Eliot -- bless his heart at 9 years old -- has nailed the deceptively difficult groove. Nick owns the piano part. (And his twin bro Rob is hoppin' on the arpeggios.) But two of the boys are simply not on board. The challenge is to impress upon them that you must give everything you've got, even into songs that aren't your faves. (John Raden recounted an interview from a colleague named Mark Snider: "My favorite song is whatever song I am playing at the time.")
This group is so labile. One minute, they are knocking Tom Petty out of the park. The next minute, they are dejectedly shrugging their way through a vapid Zep tune. i might have to scrub it from the set, as no one wants to step up and deliver the vocal.
The Guest: Regional Blues stud, Hank of Hank Shreve Band.
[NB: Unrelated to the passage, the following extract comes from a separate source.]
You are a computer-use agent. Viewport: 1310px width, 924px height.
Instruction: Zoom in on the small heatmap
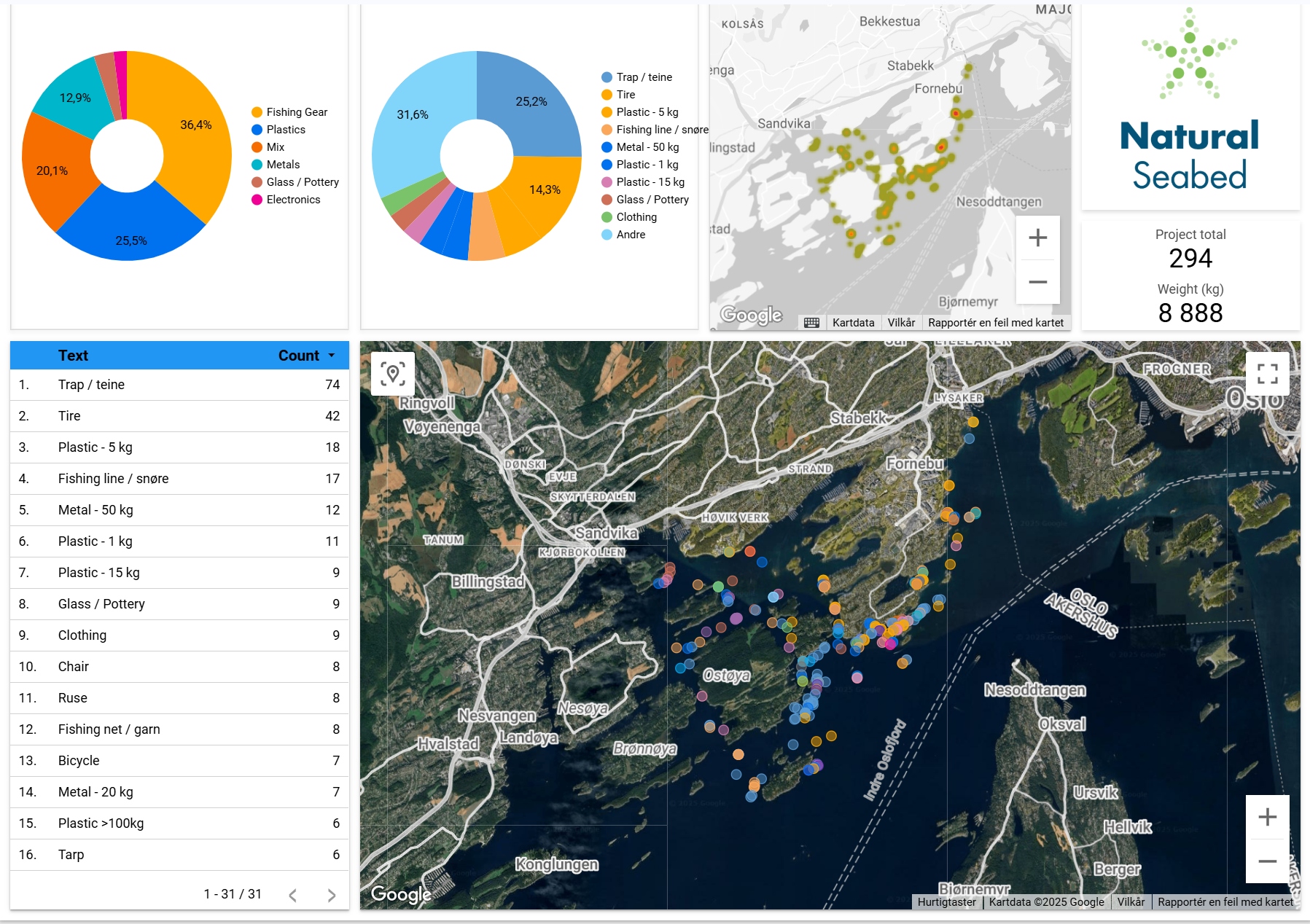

Before his presentation, I asked Hank to fit in a few comments about bandmates needing to set aside their prejudices, expectations, and egos. And how they need to make sacrifices, and sometimes play tunes they hate, or change their parts for the sake of the band's sound. (I confess, I need a little help this week when it comes to articulating these concepts to my Wild Bunch.)
Hank didn't just "fit in a few comments." He made this one of the major themes of his presentation. And said it better than I could. The man is golden. And I could tell that my boys were listening, as they chuckled at Hank's poignant portrayals of tense rehearsal moments.
We instructor's had the pleasure of jamming behind Hank's bluesy harmonica virtuosity. (I played piano, believe it or not.) And Hank got a standing ovation from the campers.
Meanwhile, as bipolar as my group seems to be, they are working up what promises to be an epic set -- true to their collective personality.